# OBJECTIFS
(1) Reproduisez fidèlement le passage du texte sur le paradis terrestre qui commence à « Le récit de » et se termine à « géographique se modifient ? ».
(2) Selon le texte sur le paradis terrestre, en quelle année Vivant Denon s'entretient-il avec un prince nubien ?
(3) Prolongez le texte sur le paradis terrestre à partir de sa dernière phrase.

# TEXTE À LIRE
◆ ◆ ◆ ◆ ◆

Le récit de voyage se double d'un récit de quête : celle d'un centre du monde qui mettrait justement fin au voyage, non pas dans la désolation de l'équivalence générale de tout, mais dans la plénitude que conférerait le sentiment d'être parvenu à l'omphalos. Qu'est-ce donc que ce verger oriental qui ne cesse de se reformer dans la mythologie occidentale à mesure que les limites du monde géographique se modifient ?

La ville

La première et fondamentale image du paradis, ce fut, certes, la Jérusalem céleste, dont les enluminures devaient nous entretenir. Mais la Jérusalem terrestre, qui est à son image, est fort décevante quand, au terme de longs voyages, les croisés y abordent. Il faut cependant que le paradis ait été terrestre. Et le bruit vient jusqu'à l'Occident d'un empire des essences où rien du réel périssable n'intervient pour troubler le code des signes et des cérémonies. Ce paradis, que les héros du Pèlerinage de Charlemagne n'avaient pas trouvé à Jérusalem, voici que Byzance le leur présentait. L'auteur du poème entretenait chez ses auditeurs l'idée qu'il y avait un lieu où les êtres étaient leurs paroles, où la vie se confondait avec son chant. Byzance était une ville à la fois imaginaire et vraie, dont le songe allait se poursuivre jusque dans la littérature décadente. Elle avait l'attrait de la forme pure et la solidité de la présence. Elle possédait un grand avantage sur le royaume du prêtre Jean : elle existait non pas en Inde, en Chine ou en Éthiopie, mais aux portes de l'Occident. Aussi est-ce dans une sorte de délire que les croisés de la IVe croisade s'emparèrent d'une ville qui « sur toute autre était souveraine ». Mais il n'est pas possible de renoncer au rêve. Reste à reculer le lieu de paradis. Ce seront les sources du Nil, la capitale de la reine de Saba, à l'intérieur mystérieux de l'Afrique, Tombouctou, interdite aux Européens. En 1798, Vivant Denon parle avec un prince nubien de « cette fameuse ville dont l'existence est encore un problème en Europe », et apprend de lui que « ce pays s'appelait dans leur langue : le paradis ».

◆ ◆ ◆ ◆ ◆

# DONNÉES ENREGISTRÉES

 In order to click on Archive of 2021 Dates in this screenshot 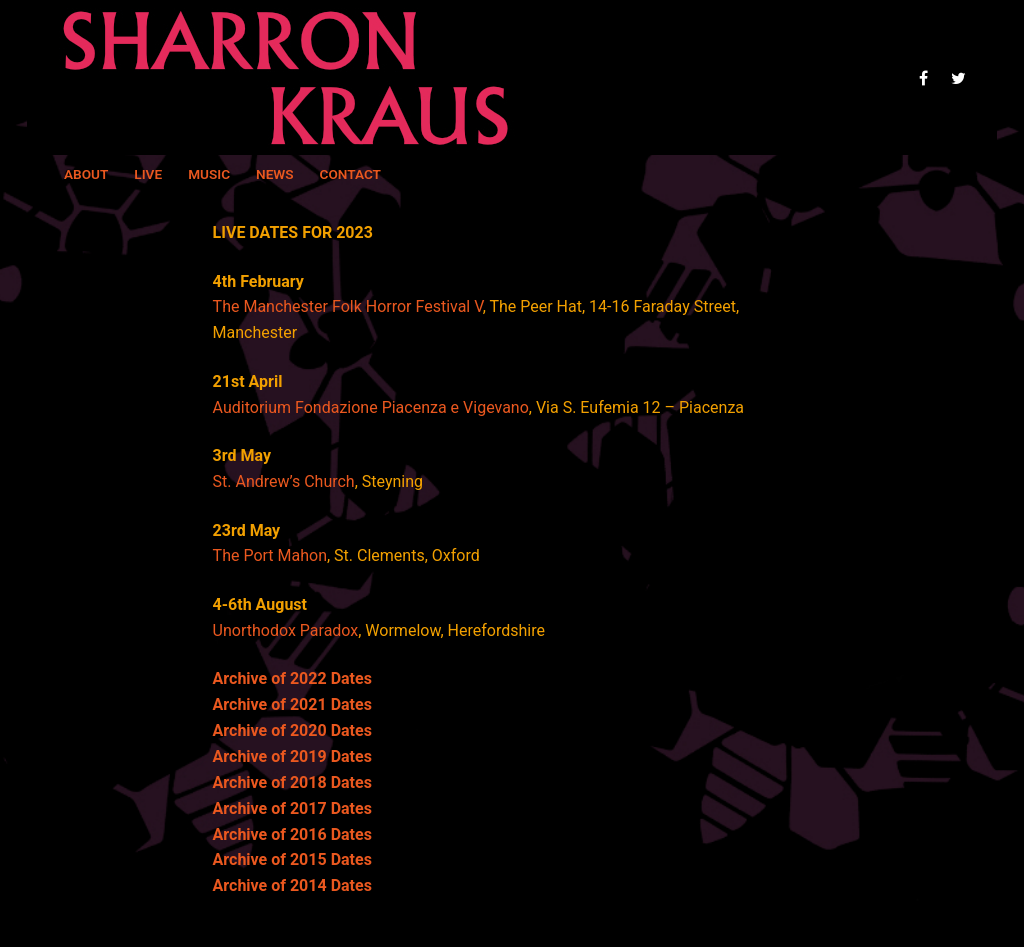, I will do `click(292, 704)`.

◆ ◆ ◆ ◆ ◆

# RÉPONSES FINALES
(1)
Le récit de voyage se double d'un récit de quête : celle d'un centre du monde qui mettrait justement fin au voyage, non pas dans la désolation de l'équivalence générale de tout, mais dans la plénitude que conférerait le sentiment d'être parvenu à l'omphalos. Qu'est-ce donc que ce verger oriental qui ne cesse de se reformer dans la mythologie occidentale à mesure que les limites du monde géographique se modifient ?

(2) En 1798.

(3)
Les antipodes

Le mythe de l' origine égyptienne de l'humanité sera essentiel dans les rêveries linguistiques du xviiie siècle : l'espoir des grammairiens est de retrouver une langue originelle, celle qu'Adam parla, antérieure au déluge et à la confusion de Babel. La passion linguistique se transforme en remontée du temps vers un illo tempore où les langues n'étaient pas plusieurs mais une seule. Ce rêve d'une alchimie du langage se déroule au moment où les voyageurs poursuivent à travers le monde une image plus réelle du paradis. Deux lieux géographiques particuliers vont jouer dans cette recherche un rôle primordial : les pôles d'abord, parce qu'ils sont protégés par les glaces et immobiles dans l'espace. Les voyageurs du xvie siècle confirmeront les descriptions de géants qu'on peut lire dans l'Histoire du Pérou de Garcilaso de la Vega. L'édition de 1770 de l'Histoire d'un voyage aux isles malouines par Dom Pernety, le traducteur de la mythologie égyptienne en langage alchimique, est précédée d'une dissertation sur les géants Patagons, survivants d'une race humaine supérieure. L'autre lieu privilégié du globe, c'est l'antipode : région inversée et complémentaire, jouant dans la rêverie du xviiie siècle le rôle du monde non aristotélicien dans le nôtre. Ce que cherchent les voyageurs, c'est l'île au loin, la Désirade, où retrouver, au milieu des mers, le paradis-jardin, d'où ils reviendront accordés, oublieux du temps et négligents de la mort.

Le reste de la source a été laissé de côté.